Mechanism of androgen-induced thymic atrophy in the wall lizard, Hemidactylus flaviviridis: an in vitro study.

The present in vitro study demonstrates the effect of androgen on thymocyte apoptosis leading to thymic atrophy in the wall lizard, Hemidactylus flaviviridis. Thymocytes collected from castrated lizards were incubated with varying concentrations of dihydrotestosterone (DHT) to observe its effect on proliferation and apoptosis. DHT treatment reduced the tritiated thymidine incorporation in thymocytes, suggesting that androgen directly inhibits thymocyte proliferation. It also caused apoptosis of thymocytes effectively at 10(-7)M. However, the increased apoptotic action of DHT was indirectly mediated through thymic epithelial cell-rich stromal cell components (TEC). This observation was reaffirmed by in vitro incubation of thymocytes with DHT-pretreated TEC-conditioned medium.
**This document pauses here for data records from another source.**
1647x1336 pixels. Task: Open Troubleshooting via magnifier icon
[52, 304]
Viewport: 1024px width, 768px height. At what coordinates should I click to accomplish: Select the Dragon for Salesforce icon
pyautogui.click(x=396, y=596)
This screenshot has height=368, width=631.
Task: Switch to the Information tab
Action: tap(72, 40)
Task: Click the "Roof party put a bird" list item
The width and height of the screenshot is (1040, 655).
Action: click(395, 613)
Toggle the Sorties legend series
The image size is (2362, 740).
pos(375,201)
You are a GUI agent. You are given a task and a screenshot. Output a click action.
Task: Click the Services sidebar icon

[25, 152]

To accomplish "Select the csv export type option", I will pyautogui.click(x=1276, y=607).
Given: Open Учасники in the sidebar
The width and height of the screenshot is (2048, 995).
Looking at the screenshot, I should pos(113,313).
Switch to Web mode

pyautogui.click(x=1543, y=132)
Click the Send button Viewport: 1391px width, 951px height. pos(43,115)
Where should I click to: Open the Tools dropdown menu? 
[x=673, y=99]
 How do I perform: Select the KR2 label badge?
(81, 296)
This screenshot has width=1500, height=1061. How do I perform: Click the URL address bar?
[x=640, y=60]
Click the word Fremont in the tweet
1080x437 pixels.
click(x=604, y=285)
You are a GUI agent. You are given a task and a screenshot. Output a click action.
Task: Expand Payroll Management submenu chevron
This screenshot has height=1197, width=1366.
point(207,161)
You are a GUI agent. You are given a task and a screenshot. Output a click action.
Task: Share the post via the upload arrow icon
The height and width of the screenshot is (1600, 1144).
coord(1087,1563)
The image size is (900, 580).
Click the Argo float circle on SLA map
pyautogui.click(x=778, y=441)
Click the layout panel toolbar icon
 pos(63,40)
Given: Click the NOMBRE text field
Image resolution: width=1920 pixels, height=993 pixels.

However, the DHT-induced TEC-secreted apoptotic factors could induce thymocyte DNA fragmentation only when DHT was added to the conditioned medium. It implies that DHT priming of thymocytes is required for the apoptotic effect of DHT-induced TEC-secreted factor. DHT-induced thymocyte apoptosis was found to be caspase-dependent since it activated the initiator (caspase-9) and effector caspases (caspases-3 and -7) as well as cleaved the enzyme substrate poly(ADP-ribose) polymerase (PARP). Further, the apoptotic effect of DHT was routed through its classical receptors, as non-steroidal antiandrogen flutamide blocked the DHT-induced thymocyte apoptosis. The inhibition of apoptosis by transcription/translation inhibitors further substantiates the genomic pathway of DHT action. It can be concluded that DHT, in addition to inhibiting thymocyte proliferation directly, accelerates caspase-dependent apoptotic process in thymocytes indirectly through TEC via a genomic pathway. Nevertheless, the priming of thymocytes with DHT is required for the apoptotic effect of TEC-secreted factor.